As long as there is inequality in the school system, NEET/CUET-like centralized tests are bound to increase the inherent inequality, a consequence of cumulative neglect by the state since the birth of the child. In this backdrop, NEET and all of its present or future avatars are fraud, leading to not only massive exclusion of Bahujans (who constitute 85% of the population) and low-income groups among the middle and upper casts as well from the professional courses.

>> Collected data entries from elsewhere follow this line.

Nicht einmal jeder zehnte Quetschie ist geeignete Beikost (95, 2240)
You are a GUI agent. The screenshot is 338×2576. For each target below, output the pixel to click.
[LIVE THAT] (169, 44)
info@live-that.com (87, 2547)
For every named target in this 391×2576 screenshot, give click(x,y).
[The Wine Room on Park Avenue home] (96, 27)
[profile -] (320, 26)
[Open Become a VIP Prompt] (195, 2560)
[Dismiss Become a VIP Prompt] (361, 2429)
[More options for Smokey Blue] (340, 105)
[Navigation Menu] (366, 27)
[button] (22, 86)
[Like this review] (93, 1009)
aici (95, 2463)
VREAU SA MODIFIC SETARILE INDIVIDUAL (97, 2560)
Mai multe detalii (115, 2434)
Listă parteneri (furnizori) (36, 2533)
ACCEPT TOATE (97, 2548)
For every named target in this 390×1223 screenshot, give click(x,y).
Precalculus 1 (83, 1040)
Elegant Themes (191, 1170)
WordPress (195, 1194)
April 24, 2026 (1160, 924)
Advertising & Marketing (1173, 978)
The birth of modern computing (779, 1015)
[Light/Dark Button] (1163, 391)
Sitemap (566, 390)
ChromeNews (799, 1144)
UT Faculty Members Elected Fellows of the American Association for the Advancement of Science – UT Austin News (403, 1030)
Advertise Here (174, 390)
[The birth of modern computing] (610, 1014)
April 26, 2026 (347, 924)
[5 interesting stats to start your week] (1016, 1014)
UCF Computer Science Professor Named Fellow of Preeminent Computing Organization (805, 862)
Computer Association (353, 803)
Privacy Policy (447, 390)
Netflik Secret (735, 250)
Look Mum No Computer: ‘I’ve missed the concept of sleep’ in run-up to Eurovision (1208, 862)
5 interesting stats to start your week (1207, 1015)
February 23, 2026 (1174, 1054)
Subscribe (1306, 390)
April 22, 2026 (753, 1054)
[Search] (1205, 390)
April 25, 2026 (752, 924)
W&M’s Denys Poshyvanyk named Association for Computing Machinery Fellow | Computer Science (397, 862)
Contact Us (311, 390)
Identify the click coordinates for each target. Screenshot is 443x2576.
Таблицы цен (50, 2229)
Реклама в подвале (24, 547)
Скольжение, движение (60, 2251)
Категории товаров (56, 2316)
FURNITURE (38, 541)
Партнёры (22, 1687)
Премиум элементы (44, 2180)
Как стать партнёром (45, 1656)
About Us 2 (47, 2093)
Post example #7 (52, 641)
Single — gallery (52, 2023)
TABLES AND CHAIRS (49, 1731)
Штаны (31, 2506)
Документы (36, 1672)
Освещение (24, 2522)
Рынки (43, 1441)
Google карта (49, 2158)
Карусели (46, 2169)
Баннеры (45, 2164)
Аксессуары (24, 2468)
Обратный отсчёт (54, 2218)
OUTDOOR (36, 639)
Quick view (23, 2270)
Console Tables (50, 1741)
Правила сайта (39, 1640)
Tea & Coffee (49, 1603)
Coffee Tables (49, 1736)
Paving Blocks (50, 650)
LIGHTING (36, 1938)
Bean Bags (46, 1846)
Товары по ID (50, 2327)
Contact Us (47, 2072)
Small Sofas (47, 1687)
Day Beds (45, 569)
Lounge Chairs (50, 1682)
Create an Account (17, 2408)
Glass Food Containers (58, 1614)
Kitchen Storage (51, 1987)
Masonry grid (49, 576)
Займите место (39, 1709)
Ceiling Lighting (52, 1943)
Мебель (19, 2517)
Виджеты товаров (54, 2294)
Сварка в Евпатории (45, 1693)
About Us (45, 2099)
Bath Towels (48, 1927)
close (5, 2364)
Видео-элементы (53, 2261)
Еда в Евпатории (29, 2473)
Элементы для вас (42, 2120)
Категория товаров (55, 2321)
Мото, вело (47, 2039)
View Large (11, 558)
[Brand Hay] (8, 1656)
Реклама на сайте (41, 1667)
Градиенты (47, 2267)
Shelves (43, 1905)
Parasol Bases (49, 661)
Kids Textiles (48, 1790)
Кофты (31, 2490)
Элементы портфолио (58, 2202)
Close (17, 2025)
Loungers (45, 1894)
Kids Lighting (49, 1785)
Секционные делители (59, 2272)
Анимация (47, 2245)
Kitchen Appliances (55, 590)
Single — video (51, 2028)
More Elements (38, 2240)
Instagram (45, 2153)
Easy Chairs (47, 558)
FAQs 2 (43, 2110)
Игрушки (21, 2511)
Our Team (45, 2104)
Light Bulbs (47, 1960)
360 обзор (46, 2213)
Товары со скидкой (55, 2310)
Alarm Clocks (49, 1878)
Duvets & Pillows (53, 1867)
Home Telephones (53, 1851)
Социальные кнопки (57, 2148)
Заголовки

The idea of highest socio-intellectual potential is organically linked to one’s social and cultural history, the hold of caste & patriarchy, economic and other factors in the community. The Constitution ordains the state to ensure that none of these factors shall withhold a child/adolescent from aspiring to reach her/his highest potential. Accordingly, it is the Constitutional duty of the state that the doors of higher and professional/technical education are not closed to the children/adolescents/youth of such communities by forcing them to go through a uniform and hegemonic filtration mechanism like NEET/CUET, made worse by its digitization, which has no provision at all for ensuring that such impairing factors do not close the doors of professional courses to the diverse communities of the country.

It may be surmised that NEET and the agency that conducts it i.e. NTA, is a conspiracy of the elite classes and castes molded in the Manuwadi framework, not the framework of India’s Constitution. Hence, such entrance tests and testing agencies need to be banned unless the ruling elite is allowed to get away with Eklavya’s thumb!